IBM using PCM to implement better AI – round 6

Saw a recent article that discussed IBM’s research into new computing architectures that are inspired by brain computational techniques (see A new brain inspired architecture … ). The article reports on research done by IBM R&D into using Phase Change Memory (PCM) technology to implement various versions of computer architectures for AI (see Tutorial: Brain inspired computation using PCM, in the AIP Journal of Applied Physics).

As you may recall, we have been reporting on IBM Research into different computing architectures to support AI processing for quite awhile now, (see: Parts 1, 2, 3, 4, & 5). In our last post, More power efficient deep learning through IBM and PCM, we reported on a unique hybrid PCM-silicon solution to deep learning computation.

Readers should also be familiar with PCM as well as it’s been discussed at length in a number of our posts (see The end of NAND is near, maybe; The future of data storage is MRAM; and New chip architectures with CPU, storage & sensors …). MRAM, ReRAM and current 3D XPoint seem to be all different forms of PCM (I think).

In the current research, IBM discusses three different approaches to support AI  utilizing PCM devices. All three approaches stem from the physical characteristics of PCM.

(Some) PCM physics

FIG. 2. (a) Phase-change memory is based on the rapid and reversible phase transition of certain types of materials between crystalline and amorphous phases by the application of suitable electrical pulses. (b) Transmission electron micrograph of a mushroom-type PCM device in a RESET state. It can be seen that the bottom electrode is blocked by the amorphous phase.

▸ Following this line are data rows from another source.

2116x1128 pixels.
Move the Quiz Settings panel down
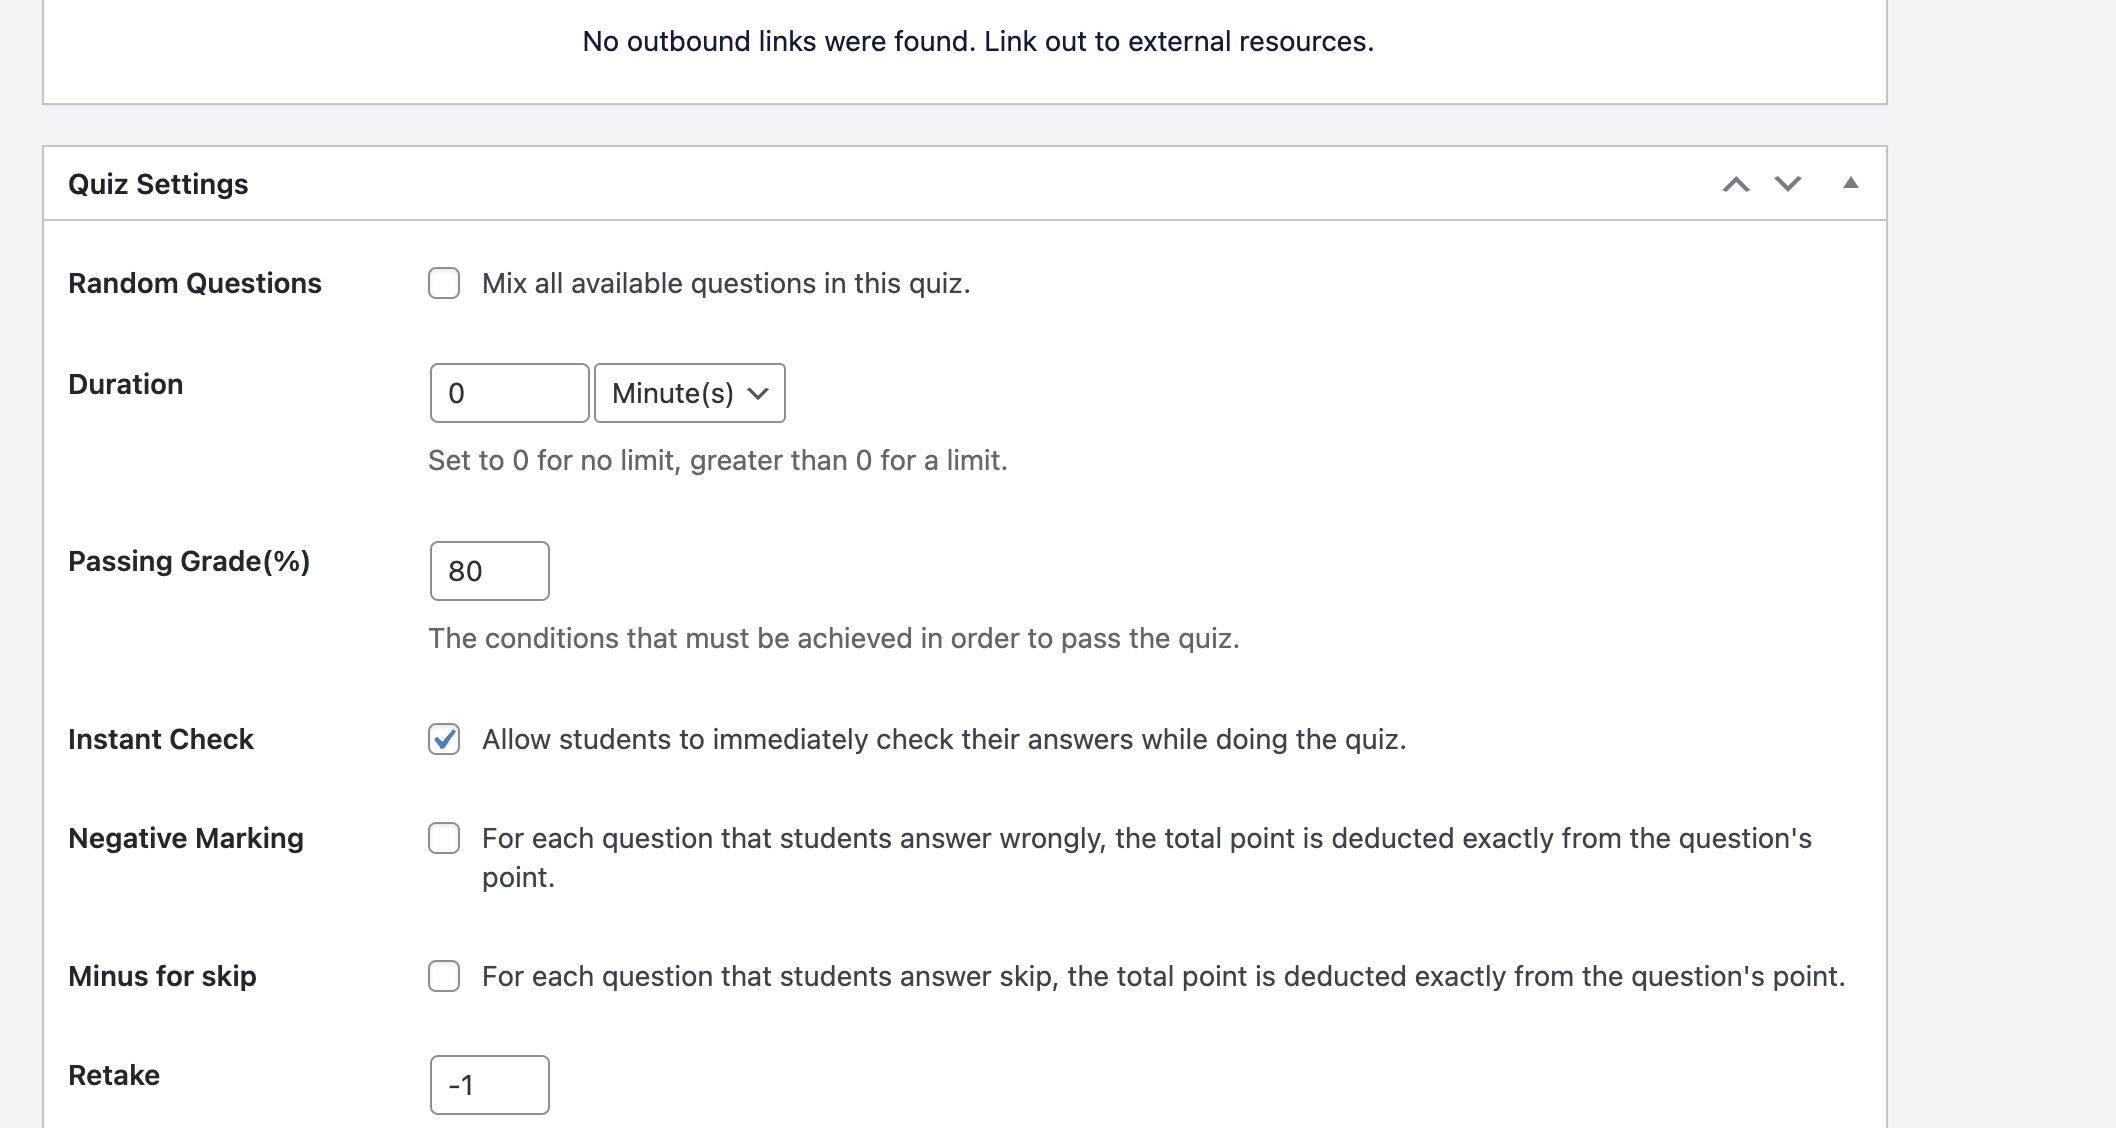tap(1788, 184)
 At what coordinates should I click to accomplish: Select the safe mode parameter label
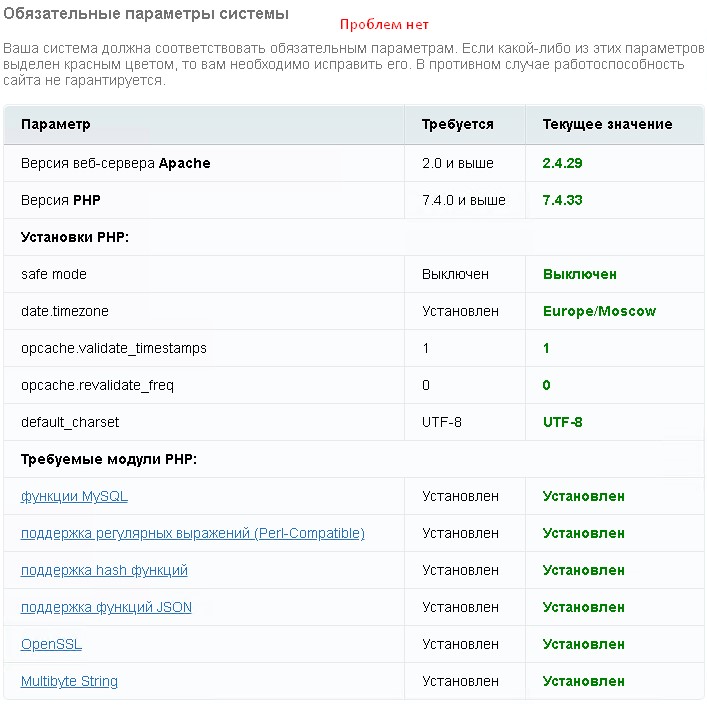54,274
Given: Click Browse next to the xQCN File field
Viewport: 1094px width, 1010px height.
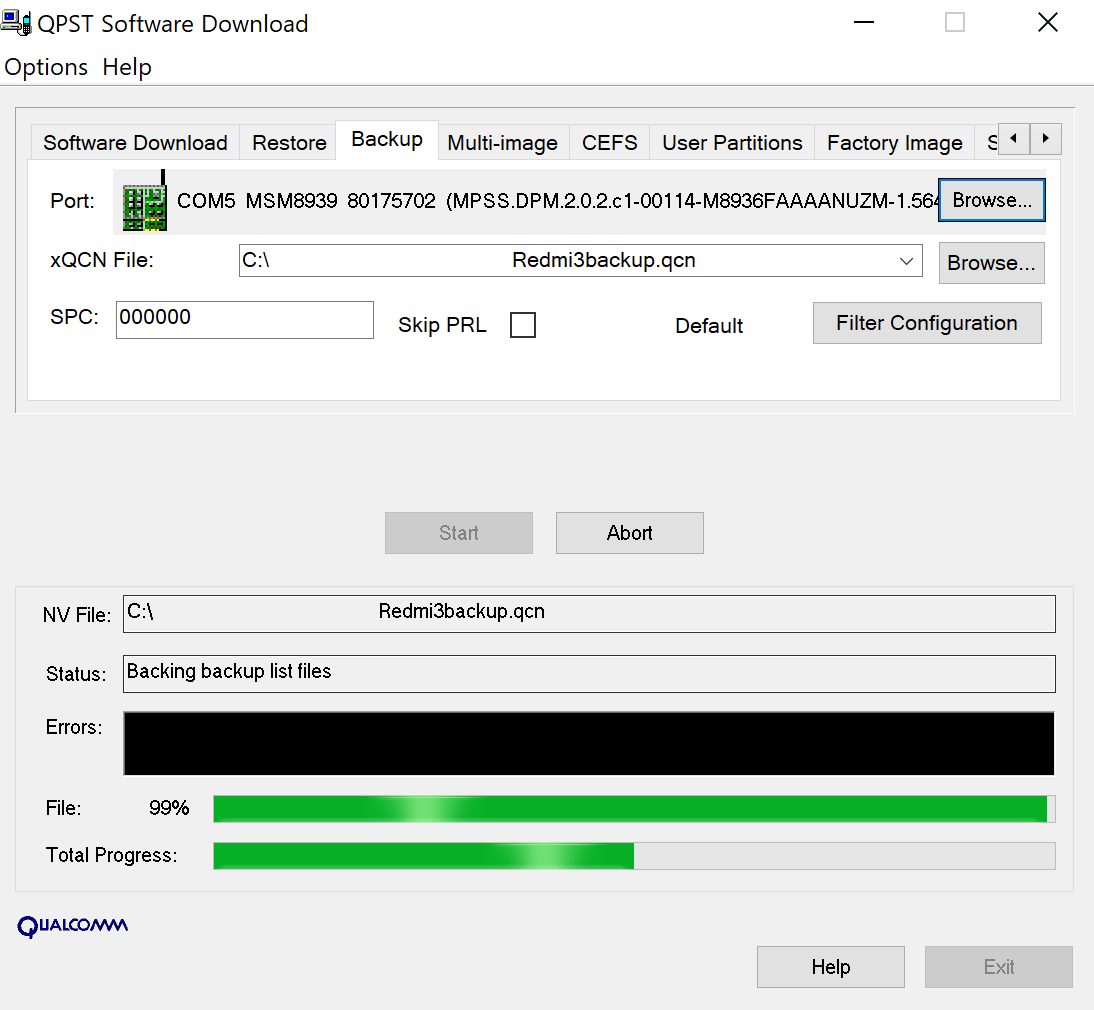Looking at the screenshot, I should (x=991, y=262).
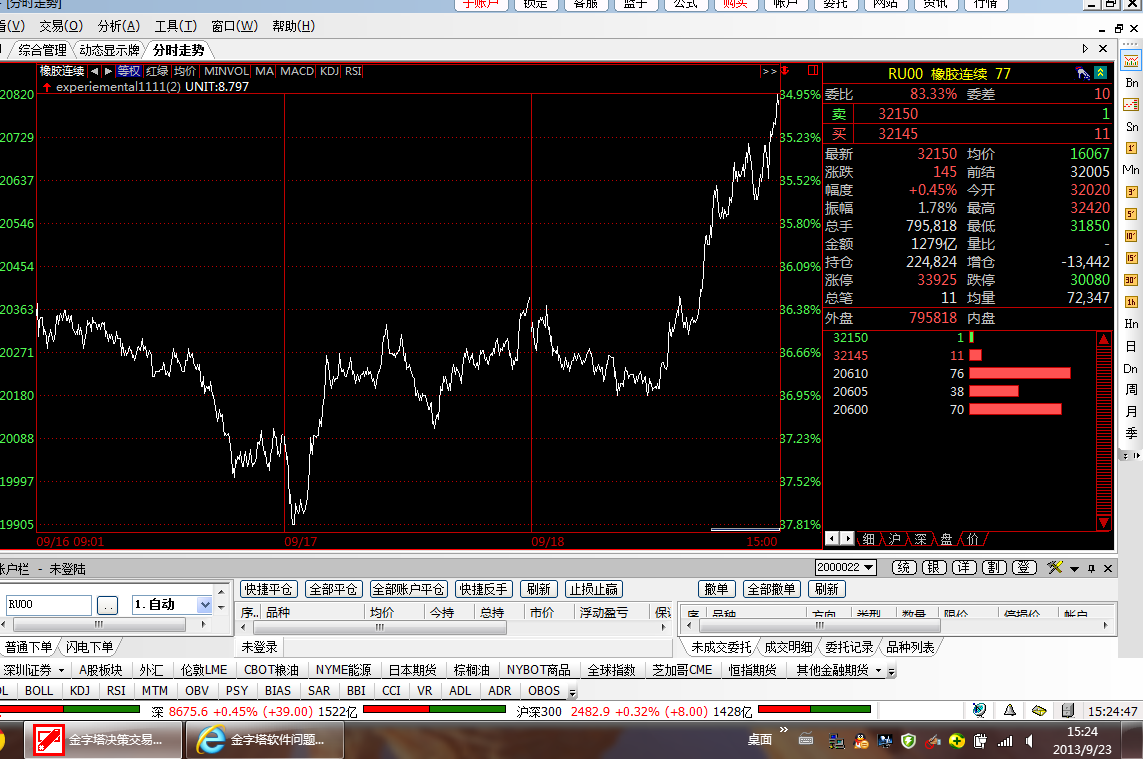The image size is (1143, 759).
Task: Toggle the 等权 chart option
Action: point(129,71)

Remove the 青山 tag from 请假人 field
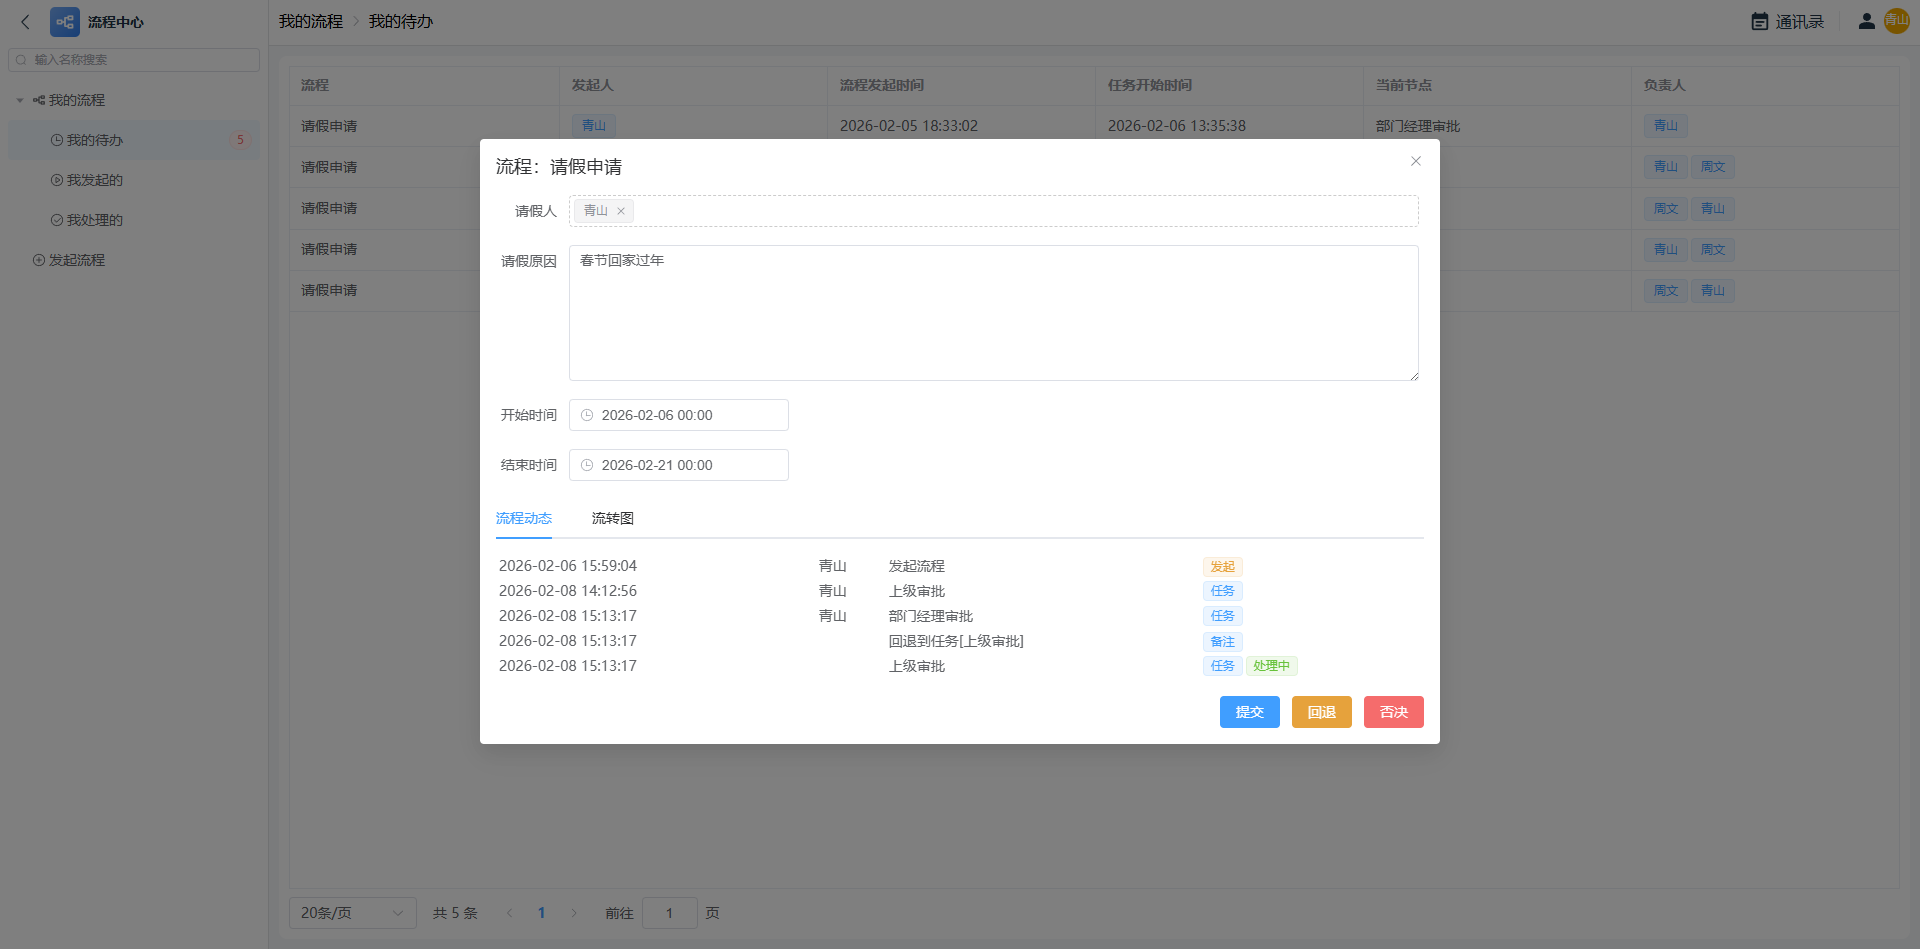click(621, 211)
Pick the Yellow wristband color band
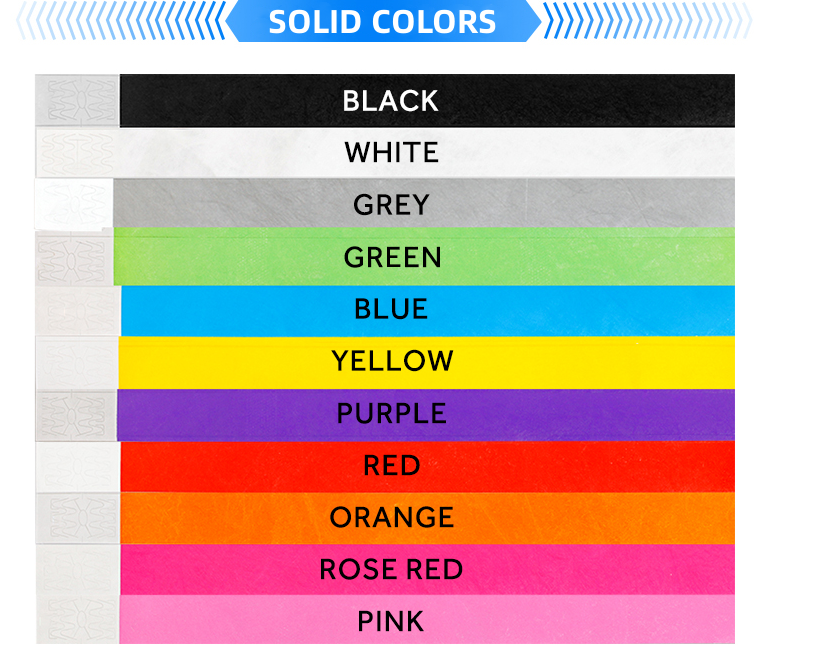The height and width of the screenshot is (645, 831). pyautogui.click(x=427, y=361)
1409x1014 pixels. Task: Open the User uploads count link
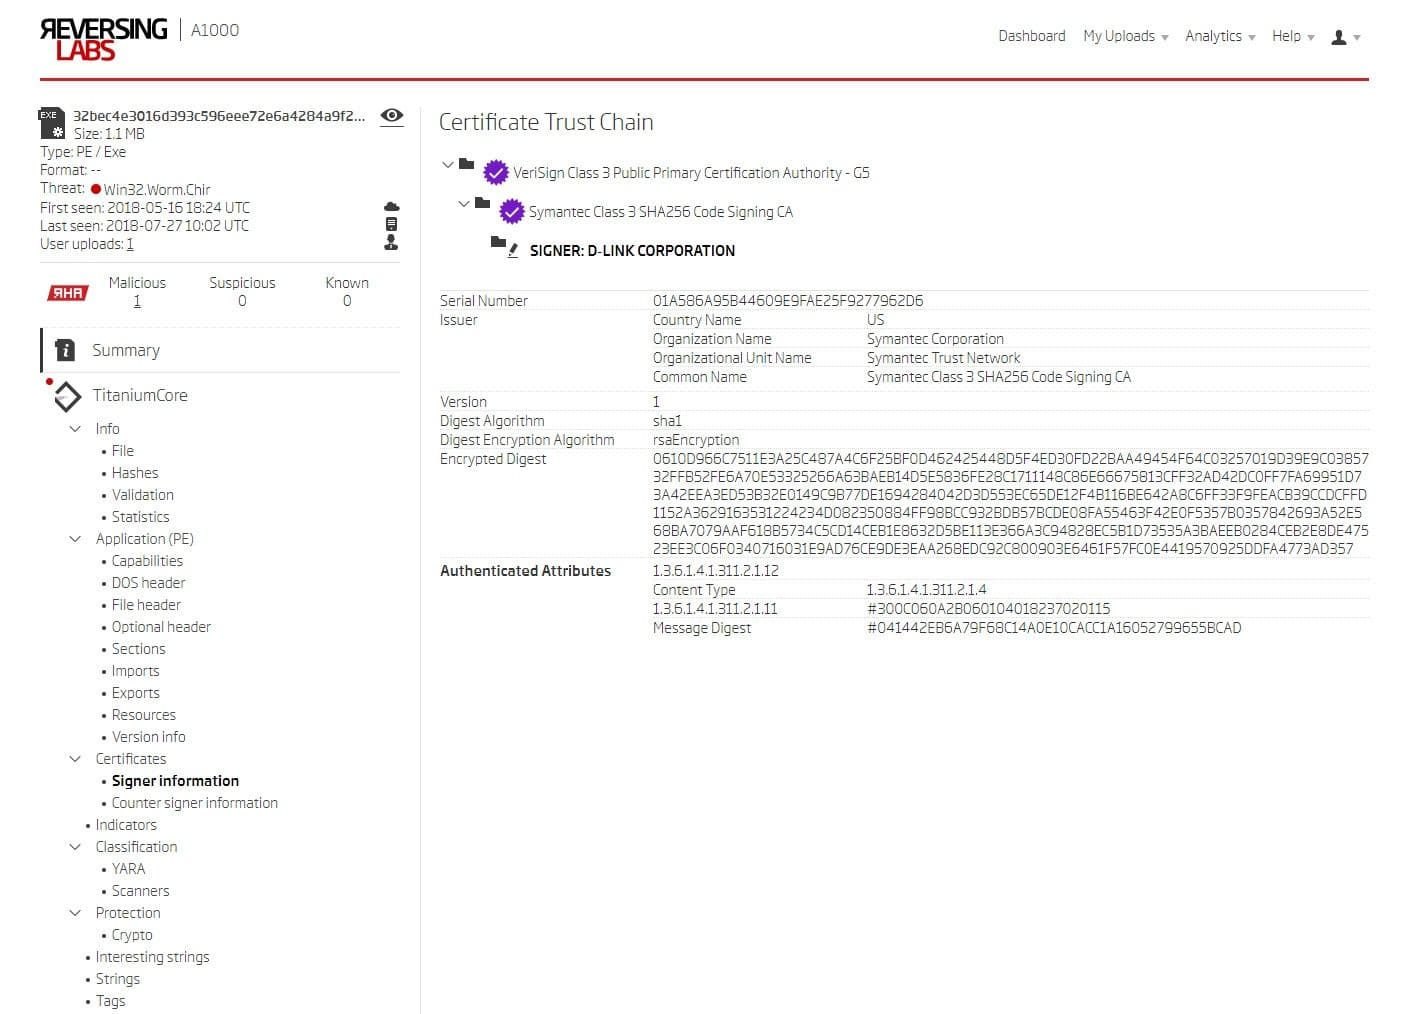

It turns out that PCM devices have many  characteristics that lend themselves to be useful for specialized computation. PCM devices crystalize and melt in order to change state. The properties associated with melting and crystallization of the PCM media cell can be used to support unique forms of computation. Some of these PCM characteristics include::

  • Analog, not digital memory – PCM devices are, at the core, an analog memory device. We mean that they don’t record just a 0 or 1 (actually resistant or conductive) state, but rather a continuum of values between those two.
  • PCM devices have an accumulation capability –   each PCM cell actually  accumulates a level of activation. This means that one cell can be more or less likely to change state depending on prior activity.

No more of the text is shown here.